On the topic of chilli beers...I made one last year using extract, 20g PoR @ 60min, 20g Tettnanger @ 15min + 10g @ flameout, and 100g of chopped jalapenos in the boil @ 30min. Jalapenos were strained out while pouring into fermenter. After a month it was quite nice, not spicy but had a good, asiatic feel to it - it went beautifully with mexican or stirfry dishes! I used around 35-3700g LDME in the boil.

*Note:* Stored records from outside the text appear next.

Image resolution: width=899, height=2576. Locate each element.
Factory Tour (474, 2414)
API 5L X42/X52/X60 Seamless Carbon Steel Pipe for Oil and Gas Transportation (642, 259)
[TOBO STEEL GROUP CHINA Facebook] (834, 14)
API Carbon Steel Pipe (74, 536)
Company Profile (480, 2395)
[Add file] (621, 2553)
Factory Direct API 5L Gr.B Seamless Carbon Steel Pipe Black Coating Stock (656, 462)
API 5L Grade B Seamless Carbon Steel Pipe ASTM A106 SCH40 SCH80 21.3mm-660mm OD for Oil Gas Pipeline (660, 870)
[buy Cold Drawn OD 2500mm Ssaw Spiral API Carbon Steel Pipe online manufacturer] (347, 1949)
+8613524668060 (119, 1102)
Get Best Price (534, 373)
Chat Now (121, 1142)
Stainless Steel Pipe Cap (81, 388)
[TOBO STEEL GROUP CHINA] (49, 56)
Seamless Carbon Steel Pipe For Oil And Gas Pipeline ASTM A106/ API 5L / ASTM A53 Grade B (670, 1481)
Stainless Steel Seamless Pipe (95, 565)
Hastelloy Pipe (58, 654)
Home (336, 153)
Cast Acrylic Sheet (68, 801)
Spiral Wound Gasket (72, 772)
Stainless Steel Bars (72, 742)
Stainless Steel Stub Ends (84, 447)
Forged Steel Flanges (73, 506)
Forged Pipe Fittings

Try it sometime, its a good beer but doesn't keep long so maybe only do a half batch.

Cheers - boingk


----------



## BrewerDave (24/5/08)

boingk said:


> I'd be tempted to do the following:
> 
> Cascade Choc-Mohogany Porter tin [or favourite],
> 1kg liquid chocolate malt,
> ...



Alright. I'll have a crack at that one . Thanks boingk, I've been wanting to do a porter for a while now.


----------



## boingk (24/5/08)

Easy as - I'd replace the yeast with a sachet of S-04 though...the Cascade yeast is pretty cruddy IMHO. I've used US-05 in a porter before however, and it came out quite well with a very clean crisp taste, not as mellow as the same recipe I used S-04 for. If you've got stock Coopers yeast lying around from a previous can of goop I'd use that over the Cascade if you don't want to buy the other. Its up to you!

Cheers - boingk


----------



## BrewerDave (24/5/08)

boingk said:


> Easy as - I'd replace the yeast with a sachet of S-04 though...the Cascade yeast is pretty cruddy IMHO. I've used US-05 in a porter before however, and it came out quite well with a very clean crisp taste, not as mellow as the same recipe I used S-04 for. If you've got stock Coopers yeast lying around from a previous can of goop I'd use that over the Cascade if you don't want to buy the other. Its up to you!
> 
> Cheers - boingk



Since the only place in my town to get homebrew stuff is Big W, I'll be mail ordering everything else anyway, so I may as well fork out a couple of more dollars for a decent yeast.


----------



## matr (25/5/08)

I put down the following 14 days ago.. Will be bottling tomorrow.

1 Can Cooper's Stout 
1 Can Cooper's Dark Ale
500grms LDME
200grms Dark brown sugar
200grms 100% Cocoa Powder (cheapass Black & Gold brand)
Both kit yeasts.

Took off like a rocket and spewed crud up my laundry wall....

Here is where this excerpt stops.